It’s an issue City Councilman Ydanis Rodriguez wants to address. He recently introduced a bill that would require NYC DOT to study 10 locations with heavy pedestrian traffic and come up with a plan to alleviate the overcrowding.

“It creates a host of problems when people have to walk in the same tracks as cars,” says Russell Murphy, a spokesman for Rodriguez. “We want to start the conversation about what we can do on our most crowded sidewalks. We tried to do this a little while ago with a hearing, but we want to put a little more impetus behind this with the bill.”

If passed, it will be up to the DOT to determine the worst problem areas for crowding and decide the best method for fixing the issue. Murphy says the bill doesn’t specify solutions, but can imagine sidewalk widening and new pedestrian plazas would be on the table. Midtown, especially on Seventh Avenue near Penn Station, and Main Street in Flushing, Queens, are high on the list of crowded spots.

The sidewalk crowding is perhaps unsurprising. The city’s population officially crossed the 8.5 million mark last year, tourist visits are at an all-time high, and the number of pedestrians at 100 sites monitored by the DOT has increased 18 percent on weekdays and 31 percent on the weekends since 2009.

Still, Murphy says, “Sidewalk crowding isn’t a new thing, we’re just prioritizing it now. … When you’re talking about use of public space in NYC, the car has always taken priority in that discussion. We’re entering a new era.”

Streets advocacy group Transportation Alternatives is supportive of the effort.

“Streets and sidewalks are 80 percent of public space in the city,” says Caroline Samponaro, deputy director for Transportation Alternatives. “This bill really gets at the importance of really making the most equitable, sane use of that public space. Many of our streets and sidewalks haven’t changed in more than 50 years even as travel habits and patterns have changed.”

Of course, safety is the fundamental reason for the bill. Already this year, 85 pedestrians have been killed and nearly 7,000 injured by crashes. Murphy says Rodriguez has supported the city’s Vision Zero goals from the beginning.

But Samponaro sees it as an opportunity to do more than just make the streets safer.

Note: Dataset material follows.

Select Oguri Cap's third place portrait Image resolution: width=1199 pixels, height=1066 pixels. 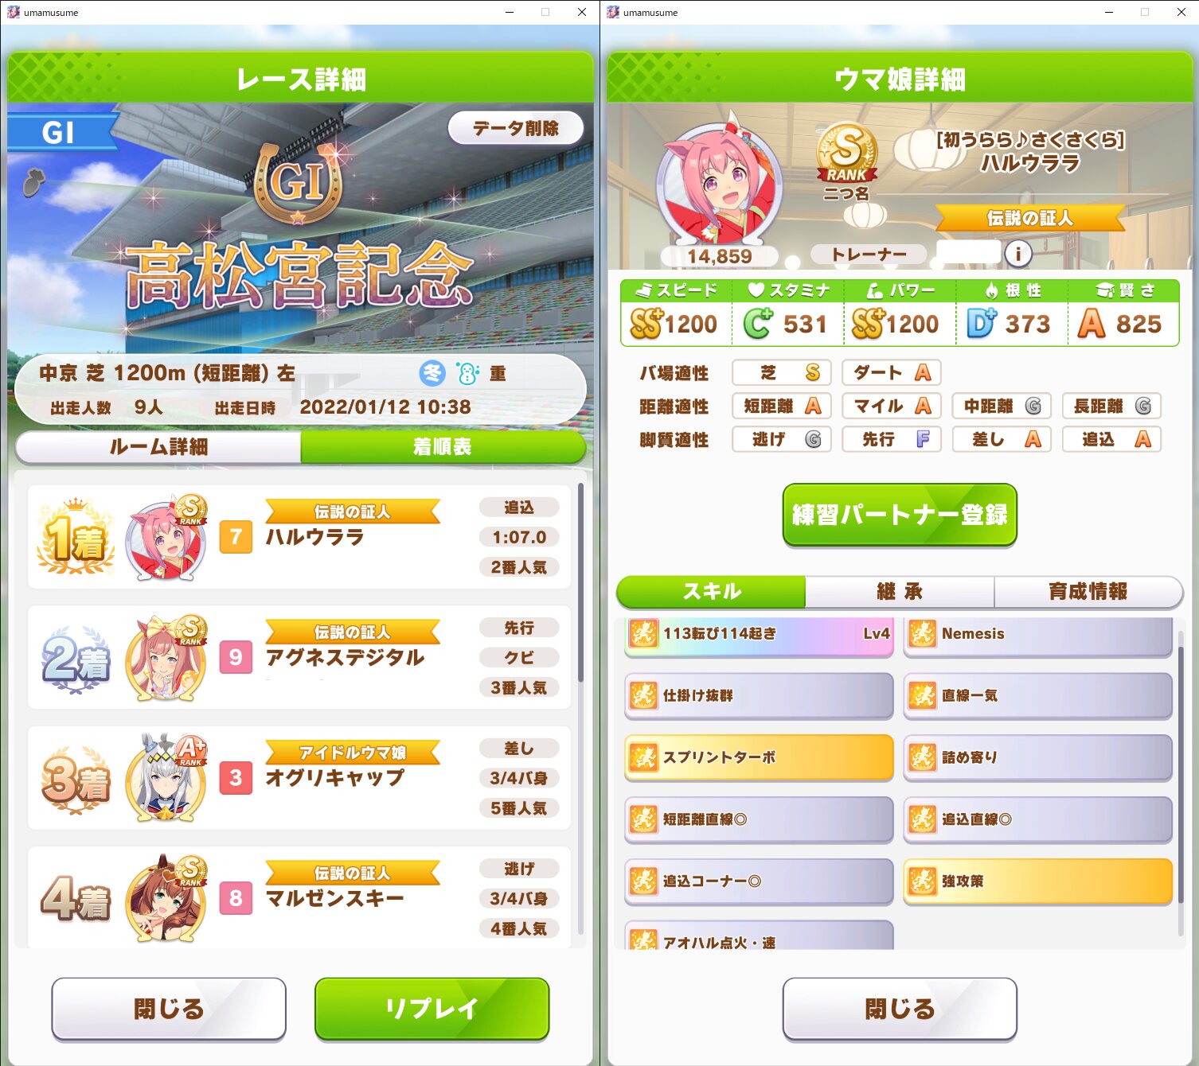[167, 780]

“We need to be able to do more than just stay alive while walking and biking,” she explains. “I think this bill calls that out in a good way. It forces the city to keep doing what they’re doing with pedestrian safety, but also push beyond that and think about what we are doing to make really dynamic public spaces.”

Like Murphy, Samponaro hopes this bill helps the city rethink how much street space it should dedicate to cars.

“When you see people walking in the street, taking a lane of traffic, you’re seeing a very outdated street design that’s not serving people in the way they need,” she says. “If we’re widening sidewalks and building pedestrian plazas for consistently high pedestrian volumes, we’re designing a street to save lives and move people more efficiently.”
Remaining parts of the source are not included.